Le compariadi tette vs culo non me le posso far scappare, tanto più che ho visto che il Gato non ne sta approfittando.
Direi che i parametri dovrebbero essere almeno i seguenti:
a) rotondità
b) consistenza visiva
c) consistenza al tatto
d) dimensione dei capezzoli
a) la rotondità del culo di una donna (è ovvio che si parla del culo di una donna, gli uomini mica hanno le tette e quindi che cazzo di compariadi sarebbero?) è quanto di più vicino alla perfezione del metro di giudizio si possa raggiungere quando si disquisisce di faccende terrene.
Va da sè che più un culo è tondo più a sua volta si avvicina alla perfezione assoluta.
Il famoso culo alla Giotto ne è la rappresentazione massima.
Le tette no.
Le tette troppo tonde sono rifatte, e questo tra l'altro ha effetti collaterali anche sui punti b) e c).
Le tette possono essere a pera, a melone, e via discorrendo.
Io ho una personale preferenza per la tetta a pera alla francese, o almeno mi pare di ricordare che fosse così (non la forma della tetta; la mia preferenza, dico).
b) la consistenza visiva è un altro elemento di estrema importanza, per l'uno e per le altre.
Parlando di culi, più un culo appare sodo più l'idea che istantaneamente si forma nel nostro cervello iperormonato di fottuti stalloni da monta è nitida, precisa, fatale.
Molto importante, però, che l'apparenza visiva della consistenza del gluteo femminile non sbordi dal tonico verso il ferreo.
Su un culo è anche bello dormirci, tanto per capirci.
Le tette no.
Le tette ti fregano alla grande.
Tu credi che stiano su da sole, che puntino decise verso il nord tanto da poter vantare anche qualche piccola formazione di muschio in sede parietale; e invece no.

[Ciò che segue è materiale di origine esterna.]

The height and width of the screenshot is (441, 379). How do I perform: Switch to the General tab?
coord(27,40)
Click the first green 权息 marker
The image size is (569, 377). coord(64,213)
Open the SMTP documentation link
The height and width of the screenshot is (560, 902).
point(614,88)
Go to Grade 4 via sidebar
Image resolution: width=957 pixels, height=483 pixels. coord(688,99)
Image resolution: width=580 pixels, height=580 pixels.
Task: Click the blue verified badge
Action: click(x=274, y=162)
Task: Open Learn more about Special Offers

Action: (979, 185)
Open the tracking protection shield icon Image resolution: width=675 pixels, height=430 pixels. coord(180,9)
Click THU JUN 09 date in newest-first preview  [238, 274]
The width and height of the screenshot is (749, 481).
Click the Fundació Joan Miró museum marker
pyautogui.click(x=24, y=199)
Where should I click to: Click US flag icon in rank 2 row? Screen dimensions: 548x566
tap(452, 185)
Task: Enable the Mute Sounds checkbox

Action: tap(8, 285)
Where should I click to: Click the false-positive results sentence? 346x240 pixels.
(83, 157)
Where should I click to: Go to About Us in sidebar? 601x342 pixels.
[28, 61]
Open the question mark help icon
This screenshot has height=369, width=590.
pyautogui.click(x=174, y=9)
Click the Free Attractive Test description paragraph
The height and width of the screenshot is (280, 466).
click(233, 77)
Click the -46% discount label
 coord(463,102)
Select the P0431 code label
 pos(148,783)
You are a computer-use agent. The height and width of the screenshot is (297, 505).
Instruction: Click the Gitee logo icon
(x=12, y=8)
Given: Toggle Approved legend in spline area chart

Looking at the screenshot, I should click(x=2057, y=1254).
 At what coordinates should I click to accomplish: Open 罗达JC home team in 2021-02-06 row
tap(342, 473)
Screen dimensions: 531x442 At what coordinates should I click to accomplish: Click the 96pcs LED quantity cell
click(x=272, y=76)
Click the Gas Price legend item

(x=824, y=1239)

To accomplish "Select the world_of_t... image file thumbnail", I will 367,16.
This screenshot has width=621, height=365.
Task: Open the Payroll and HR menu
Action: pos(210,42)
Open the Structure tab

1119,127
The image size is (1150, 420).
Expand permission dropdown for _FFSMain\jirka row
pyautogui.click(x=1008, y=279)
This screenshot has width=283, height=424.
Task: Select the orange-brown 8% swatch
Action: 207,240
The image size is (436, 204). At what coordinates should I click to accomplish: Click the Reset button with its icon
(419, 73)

Vorrei avere tra le mani chi ha inventato il wonderbra, quel grandissimo figlio di puttana.
Secondo me, tra l'altro, era una donna.
Ma insomma: non c'è nulla di più inconsistente della consistenza visiva riferita alle tette.
c) qua il discorso cambia.
La consistenza al tatto è un qualcosa che parifica inderogabilmente e oggettivamente la valutazione di culo e tette.
No way, il tatto non ti frega (grazie a Dio).
Quindi, qui un pareggio netto perchè tanto un culo sodo quanto un paio di belle tette sode sono fonte di meraviglia, ammirazione e pubblica ovazione.
d) fattore decisamente a favore delle tette.
Se trovate capezzoli su un culo, rassegnatevi: sono brufoli.
Ricordatevi sempre, ad ogni buon conto, che una donna con due gran belle tette è una donna con due gran belle tette, e tutto il resto è da verificare.
Una donna con un culo perfetto è -per definizione- una grandissima gnocca.
Perché ha (almeno) il vitino da vespa e due bellissime gambe.
Mi sembra pleonastico aggiungere che l'uomo non risponde di sè quando incontra una donna che sia la summa delle due sopra descritte.